### Your instructions
From the material that follows, count the lines with the word "green" in them. Reply with the number only.

### The input
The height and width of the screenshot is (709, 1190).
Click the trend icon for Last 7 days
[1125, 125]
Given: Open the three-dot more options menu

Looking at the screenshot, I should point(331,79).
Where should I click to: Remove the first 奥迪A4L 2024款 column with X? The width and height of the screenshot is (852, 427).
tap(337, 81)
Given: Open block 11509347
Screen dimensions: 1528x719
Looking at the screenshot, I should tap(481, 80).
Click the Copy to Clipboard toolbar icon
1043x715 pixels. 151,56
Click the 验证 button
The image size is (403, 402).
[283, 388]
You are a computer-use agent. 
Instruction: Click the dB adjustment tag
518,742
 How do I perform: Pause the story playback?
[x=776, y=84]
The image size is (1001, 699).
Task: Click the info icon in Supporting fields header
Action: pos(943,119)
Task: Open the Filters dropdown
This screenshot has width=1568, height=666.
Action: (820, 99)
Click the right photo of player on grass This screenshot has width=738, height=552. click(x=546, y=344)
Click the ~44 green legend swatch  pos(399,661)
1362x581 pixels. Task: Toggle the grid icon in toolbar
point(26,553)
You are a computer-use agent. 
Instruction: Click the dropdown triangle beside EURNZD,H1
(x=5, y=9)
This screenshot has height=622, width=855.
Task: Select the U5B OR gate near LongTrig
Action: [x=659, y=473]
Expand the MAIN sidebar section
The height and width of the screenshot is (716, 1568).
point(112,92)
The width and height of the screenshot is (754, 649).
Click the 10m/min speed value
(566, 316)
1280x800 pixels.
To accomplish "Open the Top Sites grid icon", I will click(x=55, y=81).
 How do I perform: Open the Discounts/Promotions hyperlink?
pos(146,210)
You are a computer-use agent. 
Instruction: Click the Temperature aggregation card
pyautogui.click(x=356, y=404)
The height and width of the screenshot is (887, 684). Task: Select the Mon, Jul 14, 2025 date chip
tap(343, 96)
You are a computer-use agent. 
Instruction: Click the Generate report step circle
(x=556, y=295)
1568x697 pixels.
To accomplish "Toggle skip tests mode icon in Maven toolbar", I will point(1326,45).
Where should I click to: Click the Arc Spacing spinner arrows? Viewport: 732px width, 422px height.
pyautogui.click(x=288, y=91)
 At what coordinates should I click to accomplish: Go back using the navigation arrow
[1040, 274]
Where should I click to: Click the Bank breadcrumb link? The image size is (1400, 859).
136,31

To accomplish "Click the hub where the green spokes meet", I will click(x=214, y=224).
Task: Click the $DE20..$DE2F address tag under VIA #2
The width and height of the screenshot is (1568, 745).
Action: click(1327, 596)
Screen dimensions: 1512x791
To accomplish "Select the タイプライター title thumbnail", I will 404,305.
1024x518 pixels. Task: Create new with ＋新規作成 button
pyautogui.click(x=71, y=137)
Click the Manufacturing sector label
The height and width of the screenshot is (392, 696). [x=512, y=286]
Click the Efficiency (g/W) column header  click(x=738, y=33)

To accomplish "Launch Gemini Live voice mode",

### Answer
2